Please swap every "Toggle" in the data below for "Flip", leaving everything else the same.

[Data on locating words and elements]
########

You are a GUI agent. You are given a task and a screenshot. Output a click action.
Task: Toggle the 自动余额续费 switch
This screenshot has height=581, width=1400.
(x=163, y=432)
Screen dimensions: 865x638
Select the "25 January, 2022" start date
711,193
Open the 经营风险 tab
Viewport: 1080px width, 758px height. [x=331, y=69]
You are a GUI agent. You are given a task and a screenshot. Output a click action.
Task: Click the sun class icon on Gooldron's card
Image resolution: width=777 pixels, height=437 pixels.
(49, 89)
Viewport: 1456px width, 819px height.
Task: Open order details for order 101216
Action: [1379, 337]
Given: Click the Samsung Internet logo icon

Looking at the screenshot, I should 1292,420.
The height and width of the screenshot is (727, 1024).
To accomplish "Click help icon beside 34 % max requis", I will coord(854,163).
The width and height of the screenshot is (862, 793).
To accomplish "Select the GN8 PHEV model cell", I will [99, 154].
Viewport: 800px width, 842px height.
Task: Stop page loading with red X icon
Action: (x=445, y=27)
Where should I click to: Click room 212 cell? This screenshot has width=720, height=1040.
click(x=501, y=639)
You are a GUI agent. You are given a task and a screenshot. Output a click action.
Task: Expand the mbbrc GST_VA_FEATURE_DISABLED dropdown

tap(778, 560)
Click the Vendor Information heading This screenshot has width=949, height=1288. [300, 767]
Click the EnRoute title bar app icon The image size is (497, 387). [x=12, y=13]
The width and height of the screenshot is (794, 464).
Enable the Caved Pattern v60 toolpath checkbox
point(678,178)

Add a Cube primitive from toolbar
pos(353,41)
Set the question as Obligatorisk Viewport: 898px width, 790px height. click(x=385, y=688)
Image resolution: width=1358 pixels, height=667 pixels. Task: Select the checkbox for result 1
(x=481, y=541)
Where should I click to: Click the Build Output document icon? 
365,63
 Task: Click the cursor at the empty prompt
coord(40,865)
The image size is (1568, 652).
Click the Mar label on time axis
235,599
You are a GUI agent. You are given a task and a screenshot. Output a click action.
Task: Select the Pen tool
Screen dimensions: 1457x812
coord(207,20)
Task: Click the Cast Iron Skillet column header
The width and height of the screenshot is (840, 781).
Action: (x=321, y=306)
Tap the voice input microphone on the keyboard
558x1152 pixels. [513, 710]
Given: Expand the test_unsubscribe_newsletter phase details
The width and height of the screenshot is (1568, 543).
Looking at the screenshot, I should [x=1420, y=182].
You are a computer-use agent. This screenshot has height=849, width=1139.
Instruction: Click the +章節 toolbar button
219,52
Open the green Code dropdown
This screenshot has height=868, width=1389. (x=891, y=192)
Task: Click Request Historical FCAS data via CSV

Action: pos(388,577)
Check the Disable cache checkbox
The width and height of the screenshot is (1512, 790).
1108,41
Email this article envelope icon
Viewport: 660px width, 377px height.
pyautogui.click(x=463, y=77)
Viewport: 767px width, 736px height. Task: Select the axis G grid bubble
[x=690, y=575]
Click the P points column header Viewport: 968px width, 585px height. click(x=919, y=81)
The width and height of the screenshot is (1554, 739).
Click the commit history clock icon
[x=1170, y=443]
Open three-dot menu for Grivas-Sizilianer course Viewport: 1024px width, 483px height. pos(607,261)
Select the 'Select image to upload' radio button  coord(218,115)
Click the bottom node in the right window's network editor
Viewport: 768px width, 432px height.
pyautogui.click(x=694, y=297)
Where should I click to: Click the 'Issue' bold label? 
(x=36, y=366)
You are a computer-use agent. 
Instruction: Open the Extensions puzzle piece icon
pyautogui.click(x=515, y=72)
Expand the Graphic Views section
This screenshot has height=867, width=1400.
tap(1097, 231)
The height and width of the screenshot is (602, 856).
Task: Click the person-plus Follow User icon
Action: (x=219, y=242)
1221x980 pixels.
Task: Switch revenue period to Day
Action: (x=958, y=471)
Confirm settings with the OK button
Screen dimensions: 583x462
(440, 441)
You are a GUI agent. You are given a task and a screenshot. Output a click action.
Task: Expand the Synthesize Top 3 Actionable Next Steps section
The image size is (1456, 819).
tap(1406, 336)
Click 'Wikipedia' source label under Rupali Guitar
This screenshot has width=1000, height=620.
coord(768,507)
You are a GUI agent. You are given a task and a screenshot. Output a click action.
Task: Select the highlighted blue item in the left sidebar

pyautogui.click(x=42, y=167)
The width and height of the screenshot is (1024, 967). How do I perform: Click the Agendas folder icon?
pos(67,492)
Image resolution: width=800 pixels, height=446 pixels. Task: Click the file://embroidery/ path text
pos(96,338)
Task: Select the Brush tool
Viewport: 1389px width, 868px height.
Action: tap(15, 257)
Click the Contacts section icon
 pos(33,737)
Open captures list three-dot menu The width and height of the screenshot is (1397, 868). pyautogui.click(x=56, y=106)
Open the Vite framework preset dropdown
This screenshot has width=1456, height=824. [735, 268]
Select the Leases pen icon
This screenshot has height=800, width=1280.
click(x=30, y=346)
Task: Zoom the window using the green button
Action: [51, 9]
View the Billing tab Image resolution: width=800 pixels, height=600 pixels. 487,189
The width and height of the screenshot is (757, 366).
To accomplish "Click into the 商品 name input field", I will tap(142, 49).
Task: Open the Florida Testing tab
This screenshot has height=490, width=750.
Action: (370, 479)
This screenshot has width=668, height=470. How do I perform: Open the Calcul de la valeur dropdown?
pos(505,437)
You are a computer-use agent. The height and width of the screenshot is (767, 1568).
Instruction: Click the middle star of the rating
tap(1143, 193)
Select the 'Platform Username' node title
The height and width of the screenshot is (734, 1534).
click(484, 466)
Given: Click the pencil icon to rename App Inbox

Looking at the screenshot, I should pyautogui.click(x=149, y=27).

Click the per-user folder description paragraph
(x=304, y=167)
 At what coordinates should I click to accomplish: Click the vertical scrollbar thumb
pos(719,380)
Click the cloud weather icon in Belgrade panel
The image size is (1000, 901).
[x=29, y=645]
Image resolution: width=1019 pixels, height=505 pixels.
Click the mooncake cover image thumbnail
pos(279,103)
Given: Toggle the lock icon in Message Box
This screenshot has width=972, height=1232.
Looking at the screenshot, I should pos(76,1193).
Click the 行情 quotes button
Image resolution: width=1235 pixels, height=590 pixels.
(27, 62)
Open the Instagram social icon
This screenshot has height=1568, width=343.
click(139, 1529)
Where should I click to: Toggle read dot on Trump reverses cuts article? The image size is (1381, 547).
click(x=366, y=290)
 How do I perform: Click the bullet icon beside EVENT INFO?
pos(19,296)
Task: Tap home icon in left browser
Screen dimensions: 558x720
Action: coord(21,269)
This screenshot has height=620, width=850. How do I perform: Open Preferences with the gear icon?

########

▸ Finished exercise:
You are a GUI agent. You are given a task and a screenshot. Output a click action.
Task: Flip the 自动余额续费 switch
This screenshot has height=581, width=1400.
(x=163, y=432)
Screen dimensions: 865x638
Select the "25 January, 2022" start date
711,193
Open the 经营风险 tab
Viewport: 1080px width, 758px height. [x=331, y=69]
You are a GUI agent. You are given a task and a screenshot. Output a click action.
Task: Click the sun class icon on Gooldron's card
Image resolution: width=777 pixels, height=437 pixels.
(49, 89)
Viewport: 1456px width, 819px height.
Task: Open order details for order 101216
Action: [1379, 337]
Given: Click the Samsung Internet logo icon

Looking at the screenshot, I should 1292,420.
The height and width of the screenshot is (727, 1024).
To accomplish "Click help icon beside 34 % max requis", I will coord(854,163).
The width and height of the screenshot is (862, 793).
To accomplish "Select the GN8 PHEV model cell", I will [99, 154].
Viewport: 800px width, 842px height.
Task: Stop page loading with red X icon
Action: (x=445, y=27)
Where should I click to: Click room 212 cell? This screenshot has width=720, height=1040.
click(x=501, y=639)
You are a GUI agent. You are given a task and a screenshot. Output a click action.
Task: Expand the mbbrc GST_VA_FEATURE_DISABLED dropdown

tap(778, 560)
Click the Vendor Information heading This screenshot has width=949, height=1288. [300, 767]
Click the EnRoute title bar app icon The image size is (497, 387). [x=12, y=13]
The width and height of the screenshot is (794, 464).
Enable the Caved Pattern v60 toolpath checkbox
point(678,178)

Add a Cube primitive from toolbar
pos(353,41)
Set the question as Obligatorisk Viewport: 898px width, 790px height. click(x=385, y=688)
Image resolution: width=1358 pixels, height=667 pixels. Task: Select the checkbox for result 1
(x=481, y=541)
Where should I click to: Click the Build Output document icon? 
365,63
 Task: Click the cursor at the empty prompt
coord(40,865)
The image size is (1568, 652).
Click the Mar label on time axis
235,599
You are a GUI agent. You are given a task and a screenshot. Output a click action.
Task: Select the Pen tool
Screen dimensions: 1457x812
coord(207,20)
Task: Click the Cast Iron Skillet column header
The width and height of the screenshot is (840, 781).
Action: (x=321, y=306)
Tap the voice input microphone on the keyboard
558x1152 pixels. [513, 710]
Given: Expand the test_unsubscribe_newsletter phase details
The width and height of the screenshot is (1568, 543).
Looking at the screenshot, I should [x=1420, y=182].
You are a computer-use agent. This screenshot has height=849, width=1139.
Instruction: Click the +章節 toolbar button
219,52
Open the green Code dropdown
This screenshot has height=868, width=1389. (x=891, y=192)
Task: Click Request Historical FCAS data via CSV

Action: pos(388,577)
Check the Disable cache checkbox
The width and height of the screenshot is (1512, 790).
1108,41
Email this article envelope icon
Viewport: 660px width, 377px height.
pyautogui.click(x=463, y=77)
Viewport: 767px width, 736px height. Task: Select the axis G grid bubble
[x=690, y=575]
Click the P points column header Viewport: 968px width, 585px height. click(x=919, y=81)
The width and height of the screenshot is (1554, 739).
Click the commit history clock icon
[x=1170, y=443]
Open three-dot menu for Grivas-Sizilianer course Viewport: 1024px width, 483px height. pos(607,261)
Select the 'Select image to upload' radio button  coord(218,115)
Click the bottom node in the right window's network editor
Viewport: 768px width, 432px height.
pyautogui.click(x=694, y=297)
Where should I click to: Click the 'Issue' bold label? 
(x=36, y=366)
You are a computer-use agent. 
Instruction: Open the Extensions puzzle piece icon
pyautogui.click(x=515, y=72)
Expand the Graphic Views section
This screenshot has height=867, width=1400.
tap(1097, 231)
The height and width of the screenshot is (602, 856).
Task: Click the person-plus Follow User icon
Action: (x=219, y=242)
1221x980 pixels.
Task: Switch revenue period to Day
Action: (x=958, y=471)
Confirm settings with the OK button
Screen dimensions: 583x462
(440, 441)
You are a GUI agent. You are given a task and a screenshot. Output a click action.
Task: Expand the Synthesize Top 3 Actionable Next Steps section
The image size is (1456, 819).
tap(1406, 336)
Click 'Wikipedia' source label under Rupali Guitar
This screenshot has width=1000, height=620.
coord(768,507)
You are a GUI agent. You are given a task and a screenshot. Output a click action.
Task: Select the highlighted blue item in the left sidebar

pyautogui.click(x=42, y=167)
The width and height of the screenshot is (1024, 967). How do I perform: Click the Agendas folder icon?
pos(67,492)
Image resolution: width=800 pixels, height=446 pixels. Task: Click the file://embroidery/ path text
pos(96,338)
Task: Select the Brush tool
Viewport: 1389px width, 868px height.
Action: tap(15, 257)
Click the Contacts section icon
 pos(33,737)
Open captures list three-dot menu The width and height of the screenshot is (1397, 868). pyautogui.click(x=56, y=106)
Open the Vite framework preset dropdown
This screenshot has width=1456, height=824. [735, 268]
Select the Leases pen icon
This screenshot has height=800, width=1280.
click(x=30, y=346)
Task: Zoom the window using the green button
Action: [51, 9]
View the Billing tab Image resolution: width=800 pixels, height=600 pixels. 487,189
The width and height of the screenshot is (757, 366).
To accomplish "Click into the 商品 name input field", I will tap(142, 49).
Task: Open the Florida Testing tab
This screenshot has height=490, width=750.
Action: (370, 479)
This screenshot has width=668, height=470. How do I perform: Open the Calcul de la valeur dropdown?
pos(505,437)
You are a computer-use agent. The height and width of the screenshot is (767, 1568).
Instruction: Click the middle star of the rating
tap(1143, 193)
Select the 'Platform Username' node title
The height and width of the screenshot is (734, 1534).
click(484, 466)
Given: Click the pencil icon to rename App Inbox

Looking at the screenshot, I should pyautogui.click(x=149, y=27).

Click the per-user folder description paragraph
(x=304, y=167)
 At what coordinates should I click to accomplish: Click the vertical scrollbar thumb
pos(719,380)
Click the cloud weather icon in Belgrade panel
The image size is (1000, 901).
[x=29, y=645]
Image resolution: width=1019 pixels, height=505 pixels.
Click the mooncake cover image thumbnail
pos(279,103)
Given: Flip the lock icon in Message Box
This screenshot has width=972, height=1232.
Looking at the screenshot, I should pos(76,1193).
Click the 行情 quotes button
Image resolution: width=1235 pixels, height=590 pixels.
(27, 62)
Open the Instagram social icon
This screenshot has height=1568, width=343.
click(139, 1529)
Where should I click to: Flip read dot on Trump reverses cuts article? The image size is (1381, 547).
click(x=366, y=290)
 How do I perform: Click the bullet icon beside EVENT INFO?
pos(19,296)
Task: Tap home icon in left browser
Screen dimensions: 558x720
Action: coord(21,269)
This screenshot has height=620, width=850. How do I perform: Open Preferences with the gear icon?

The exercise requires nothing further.